- [本文]
↓
■飛騨の峠
分水領を越えた列車がトンネルを抜け、
日本海側へ向かって下りはじめると、網棚に手を伸ばしたり、
荷物の整理をしはじめる人が必ずいる。
それに釣られて回りの乗客もそわそわしはじめ、
飛騨一の宮駅を過ぎる頃になると車内は一気に
ざわめいてくるのだ。
考えてみると宮峠は高山の人にとって
通過儀礼のような場所で、
無事帰ることができた安堵感を乗客に
与えてくれる不思議な峠だ。
飛騨高山は四方を山で囲まれているために、
富山へ行こうとすれば神原峠、
松本だと安房峠。さらに中津川だと舞台峠、
荘川へは軽岡峠といったぐあいに
必ず峠を越さなければならない。
ほかにも十三墓峠や天生峠、そして野麦峠などの
険しい峠もある。
車だとあっという間に峠を越してしまうので、
これといった感慨もなく通過してしまうが、
四月下旬の坂本トンネルは、繊細な春の気配を
まざまざと感じさせてくれた。
日陰に残る雪がようやく消えた飛騨側は、
「芽吹く」という感じで、丸裸になった木々の冬芽は
初々しい春の色に染まり、
ほころびはじめた葉がところどころで
若緑色に萌えていた。
↑
- [抽出情報]
↓
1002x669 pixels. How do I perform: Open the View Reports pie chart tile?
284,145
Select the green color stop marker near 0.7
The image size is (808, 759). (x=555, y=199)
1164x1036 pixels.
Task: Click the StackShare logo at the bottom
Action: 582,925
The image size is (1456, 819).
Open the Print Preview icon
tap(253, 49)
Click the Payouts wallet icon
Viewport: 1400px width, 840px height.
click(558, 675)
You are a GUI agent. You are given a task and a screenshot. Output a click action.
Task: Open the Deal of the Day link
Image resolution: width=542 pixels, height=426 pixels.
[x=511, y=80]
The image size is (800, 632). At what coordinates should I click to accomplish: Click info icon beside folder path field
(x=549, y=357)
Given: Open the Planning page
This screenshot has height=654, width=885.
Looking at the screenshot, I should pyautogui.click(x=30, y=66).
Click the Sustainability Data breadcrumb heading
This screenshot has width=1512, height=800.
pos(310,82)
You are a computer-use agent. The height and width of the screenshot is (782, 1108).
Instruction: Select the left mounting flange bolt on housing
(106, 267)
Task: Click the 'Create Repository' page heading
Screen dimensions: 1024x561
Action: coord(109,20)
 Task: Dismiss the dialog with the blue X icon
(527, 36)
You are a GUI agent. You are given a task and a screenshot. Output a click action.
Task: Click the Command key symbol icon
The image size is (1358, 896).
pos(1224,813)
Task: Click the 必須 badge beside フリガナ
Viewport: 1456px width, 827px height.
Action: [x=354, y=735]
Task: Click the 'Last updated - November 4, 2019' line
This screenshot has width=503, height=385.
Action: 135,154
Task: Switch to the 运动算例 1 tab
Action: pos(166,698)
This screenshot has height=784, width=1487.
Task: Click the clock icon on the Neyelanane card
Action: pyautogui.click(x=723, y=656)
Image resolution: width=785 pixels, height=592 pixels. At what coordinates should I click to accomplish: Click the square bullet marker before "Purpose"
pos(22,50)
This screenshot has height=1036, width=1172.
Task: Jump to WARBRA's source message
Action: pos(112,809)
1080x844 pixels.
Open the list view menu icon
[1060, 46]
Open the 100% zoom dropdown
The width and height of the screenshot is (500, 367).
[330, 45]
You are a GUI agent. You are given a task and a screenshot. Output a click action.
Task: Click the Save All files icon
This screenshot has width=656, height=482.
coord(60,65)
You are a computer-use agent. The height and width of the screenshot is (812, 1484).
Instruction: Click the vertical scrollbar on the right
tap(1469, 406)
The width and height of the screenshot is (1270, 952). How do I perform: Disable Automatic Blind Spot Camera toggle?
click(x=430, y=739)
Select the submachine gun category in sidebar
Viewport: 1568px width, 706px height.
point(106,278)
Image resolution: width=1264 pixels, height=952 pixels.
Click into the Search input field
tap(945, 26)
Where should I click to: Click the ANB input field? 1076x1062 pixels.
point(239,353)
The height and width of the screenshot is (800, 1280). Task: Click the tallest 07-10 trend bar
↑
- [記述問題 A] 飛騨の峠を扱った本文を、二文で要約してください。
- [記述問題 B] 飛騨の峠を扱った本文のうち、「それに釣られて回りの乗客もそわそわしはじめ、」から「必ず峠を越さなければならない。」までの部分（「必ず峠を越さなければならない。」も含む）を、「乗客」を「旅客」に置き換えて書き直してください。
- [記述問題 C] 飛騨の峠を扱った本文を、最後の文に続けて書き進めてください。

- [最終解答 A] 分水領を越えた列車が日本海側へ下りはじめると車内はざわめき出し、宮峠は高山の人にとって、無事に帰れた安堵感を与えてくれる通過儀礼のような峠である。飛騨高山は四方を山に囲まれているため、どこへ行くにも必ず峠を越さなければならず、四月下旬の坂本トンネルでは芽吹きはじめた木々に繊細な春の気配が感じられた。

- [最終解答 B]
それに釣られて回りの旅客もそわそわしはじめ、
飛騨一の宮駅を過ぎる頃になると車内は一気に
ざわめいてくるのだ。
考えてみると宮峠は高山の人にとって
通過儀礼のような場所で、
無事帰ることができた安堵感を旅客に
与えてくれる不思議な峠だ。
飛騨高山は四方を山で囲まれているために、
富山へ行こうとすれば神原峠、
松本だと安房峠。さらに中津川だと舞台峠、
荘川へは軽岡峠といったぐあいに
必ず峠を越さなければならない。

- [最終解答 C]
ところがトンネルを抜け、飛騨から美濃に入ったとたん、
山は緑一色へと一変し、こずえは見えないほど
生い茂った若葉で包まれていたのだ。
わずか一キロちょっとトンネルの中を走っただけで、
峠は季節をこのようにがらっと変えてしまう。
そのことに僕は驚き、そしてハタと考えた。
「トンネルをぬけるとそこは雪国だった」で始まる
『雪国』や『伊豆の踊子』(いずれも川端康成)のように、
トンネルや峠はこちらとあちらを結ぶ境界線でありながら、
それを越すことで何か新しいものごとが起こりそうな
兆しを含んでいるのだ。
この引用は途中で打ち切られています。